Provided data:
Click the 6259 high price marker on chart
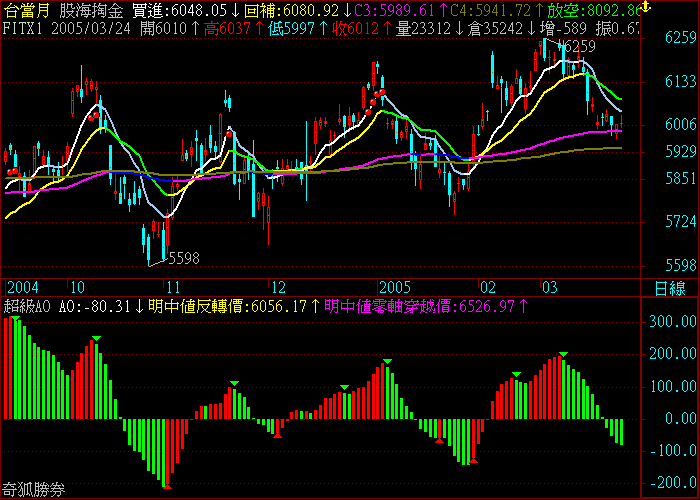This screenshot has height=500, width=700. (x=577, y=46)
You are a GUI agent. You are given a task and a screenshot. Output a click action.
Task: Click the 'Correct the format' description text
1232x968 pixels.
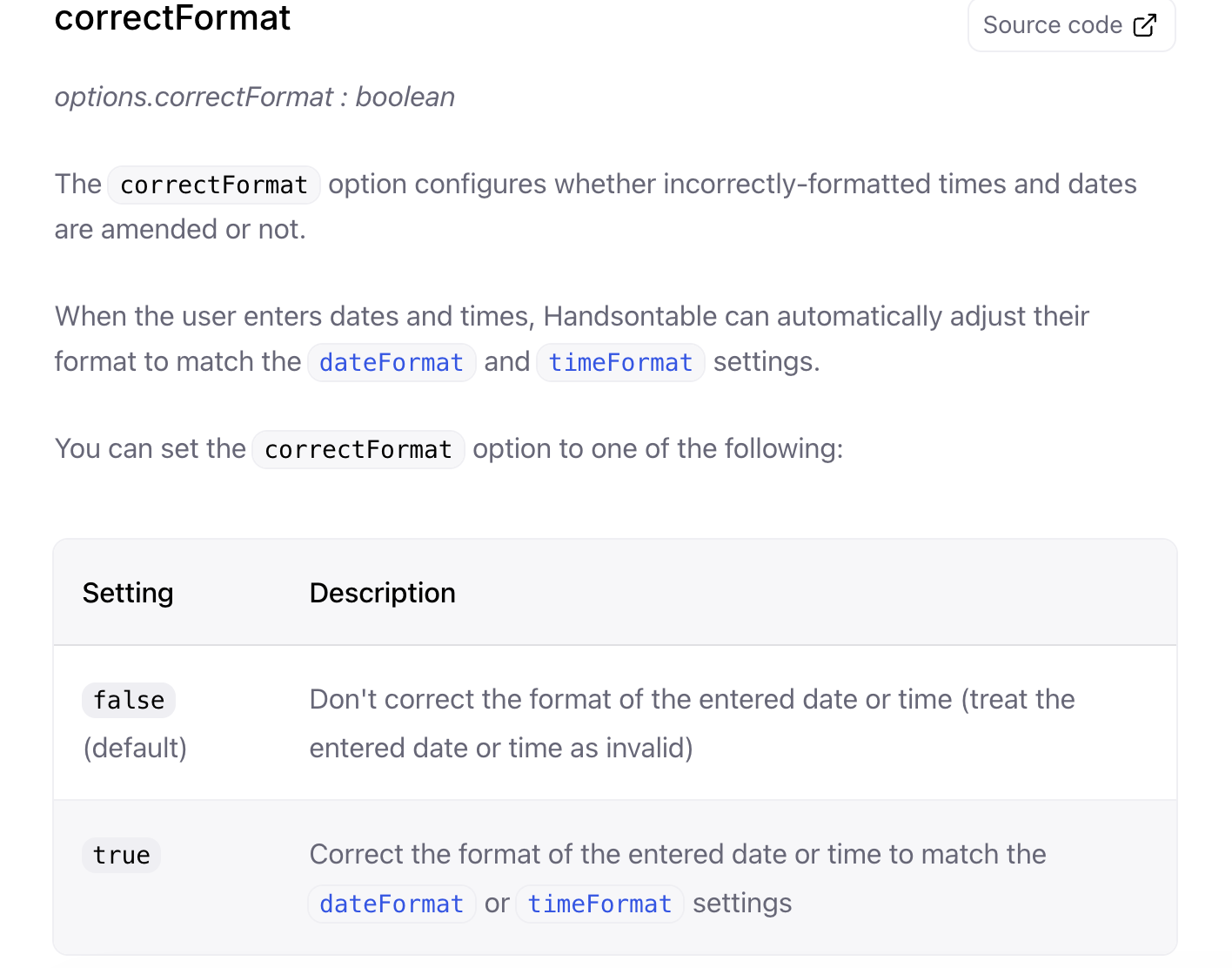coord(678,854)
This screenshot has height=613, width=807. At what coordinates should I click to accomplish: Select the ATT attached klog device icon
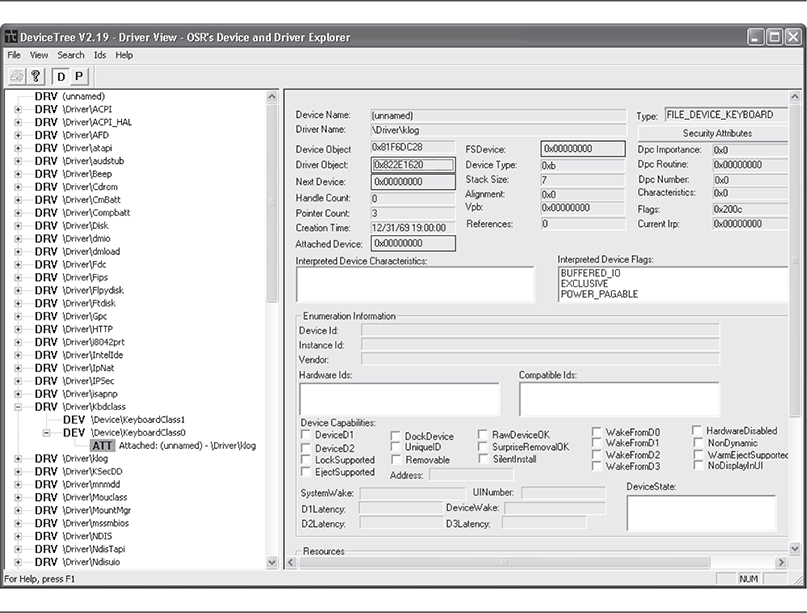point(101,445)
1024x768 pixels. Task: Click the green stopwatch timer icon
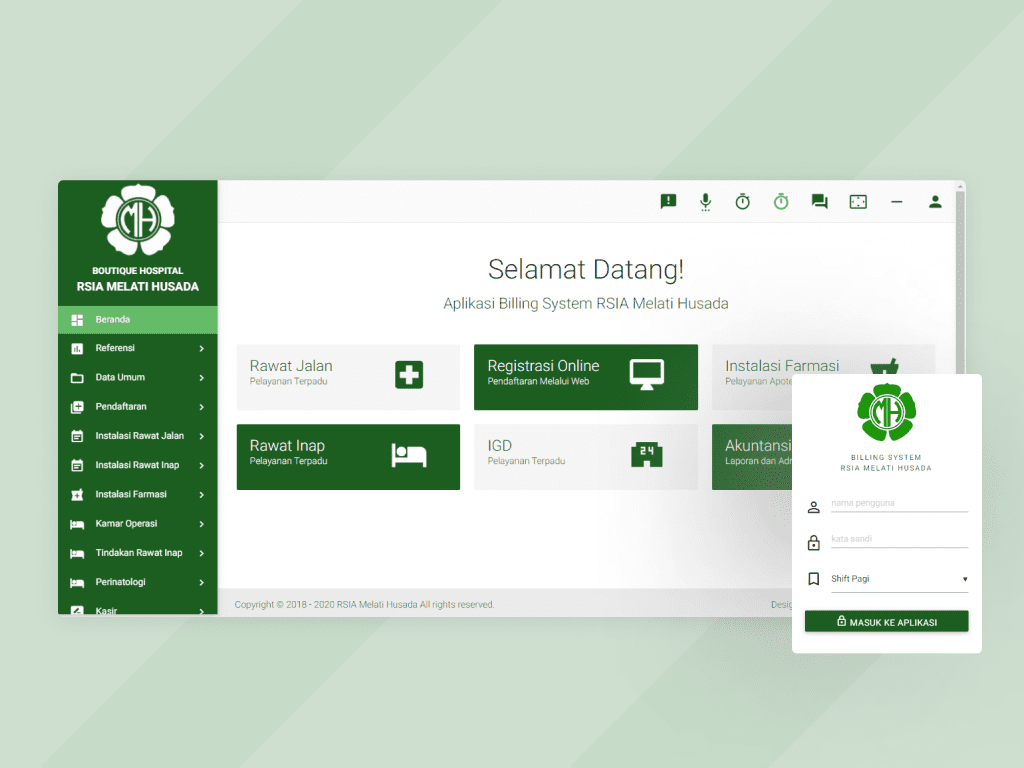tap(781, 201)
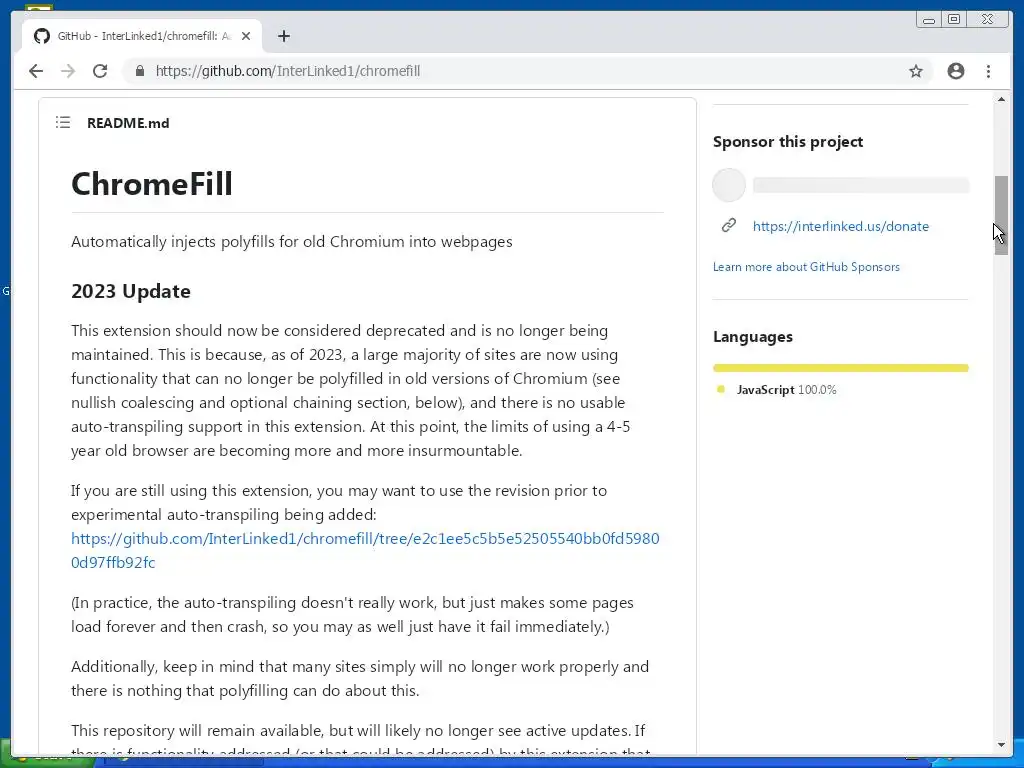Click the back navigation arrow
The width and height of the screenshot is (1024, 768).
coord(36,71)
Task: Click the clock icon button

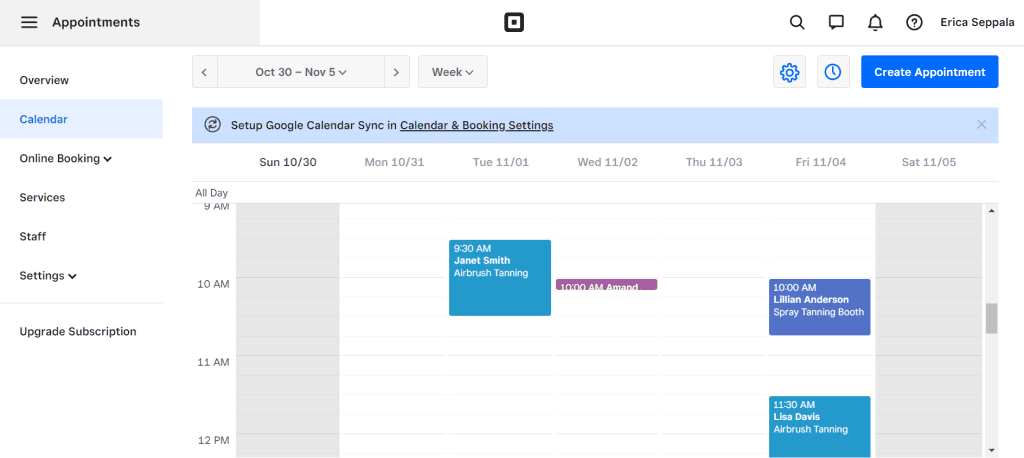Action: click(833, 72)
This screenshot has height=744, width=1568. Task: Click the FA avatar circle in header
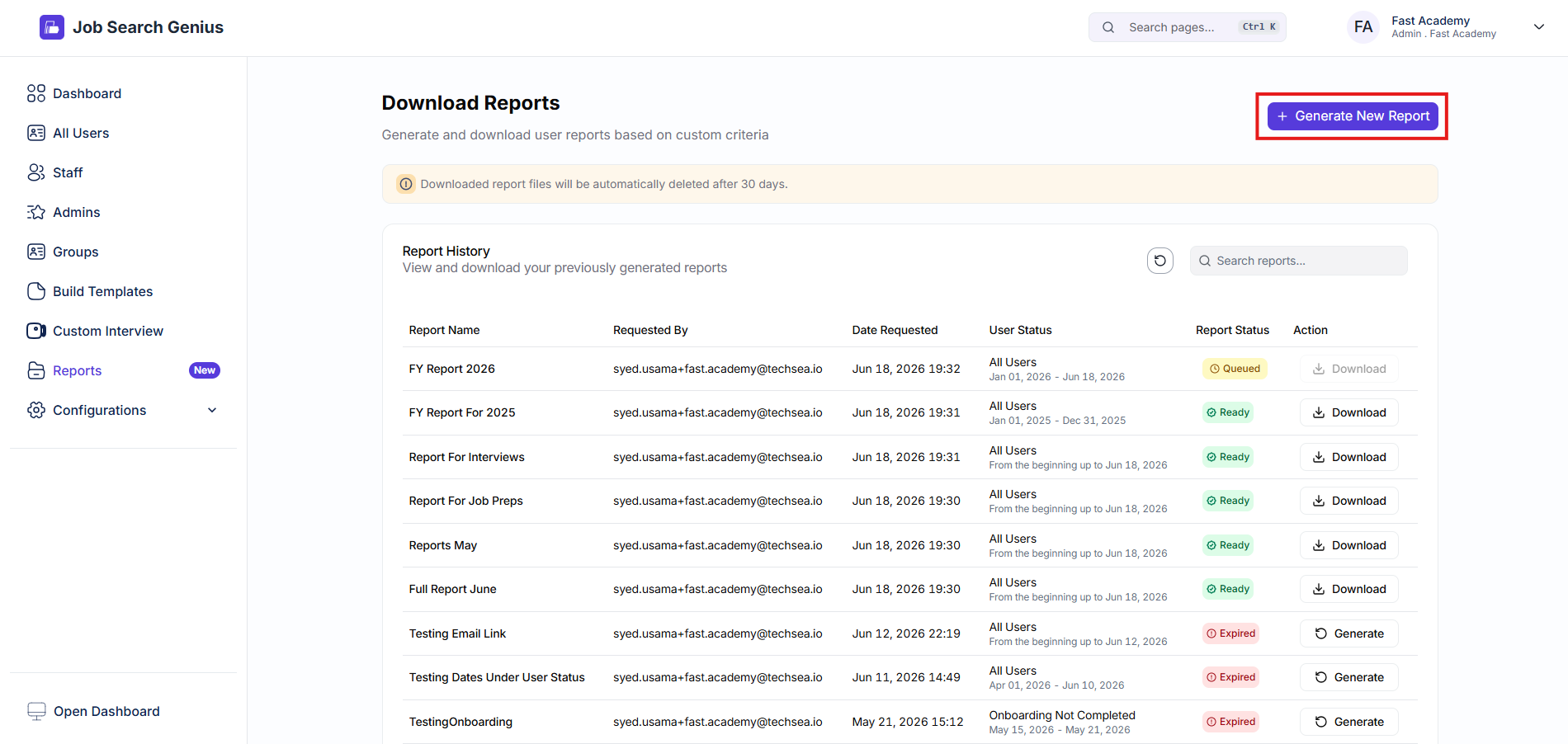[1363, 27]
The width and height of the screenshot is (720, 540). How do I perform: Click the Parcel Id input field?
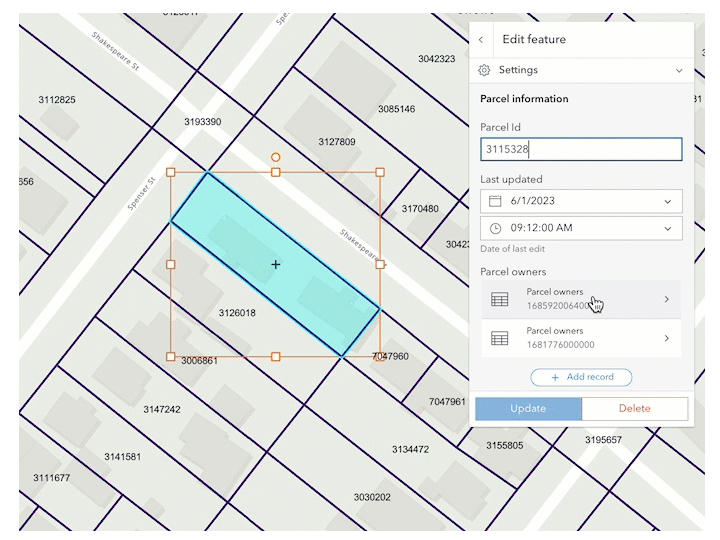point(581,149)
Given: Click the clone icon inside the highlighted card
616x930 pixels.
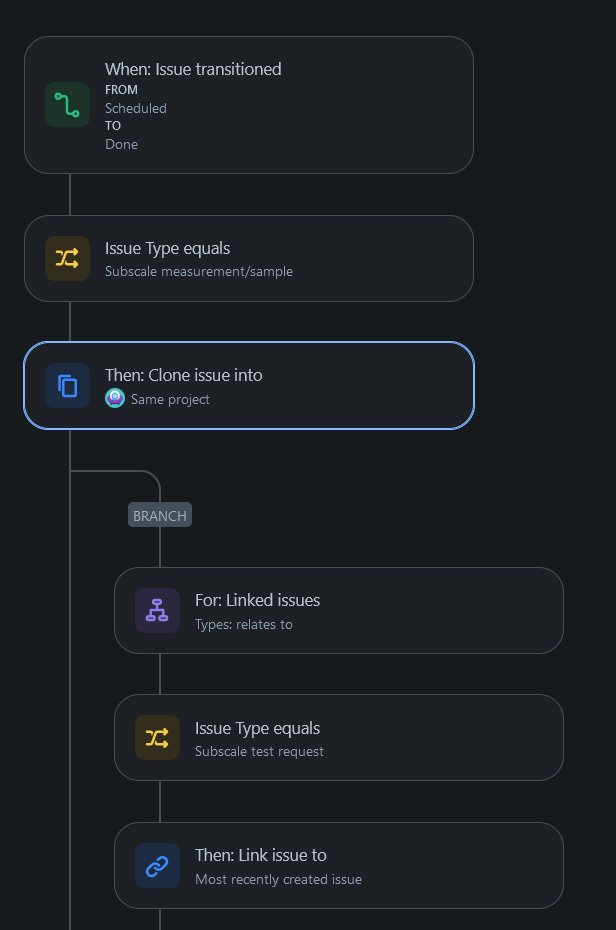Looking at the screenshot, I should (x=66, y=385).
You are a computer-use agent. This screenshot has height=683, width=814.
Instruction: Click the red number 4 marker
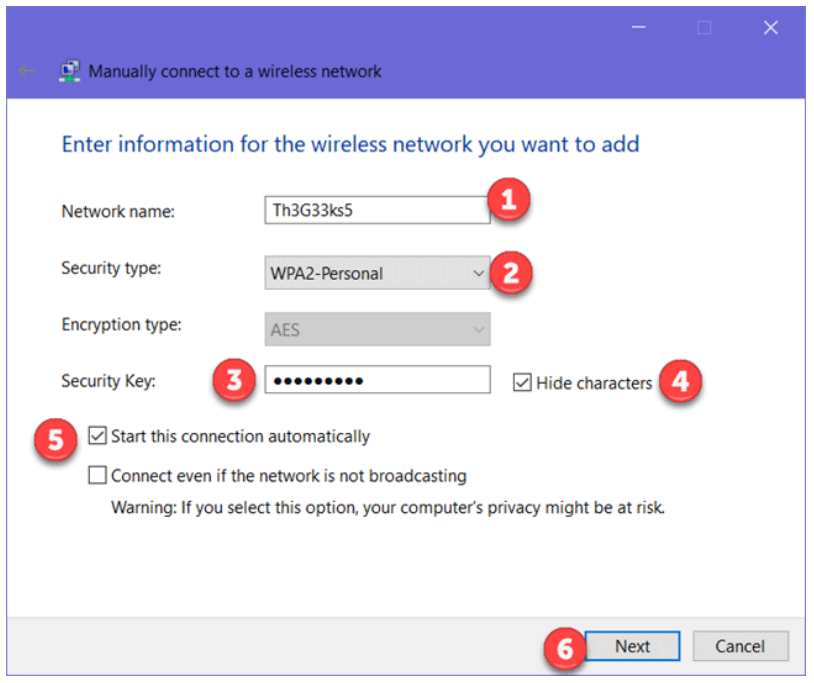[x=680, y=382]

Work required:
With pictures left out, extract the lines from the one containing "616x930 pixels." to the end of the material above, both included, exactly as written.

Result of this exercise:
616x930 pixels.
Looking at the screenshot, I should (x=66, y=385).
You are a computer-use agent. This screenshot has height=683, width=814.
Instruction: Click the red number 4 marker
[x=680, y=382]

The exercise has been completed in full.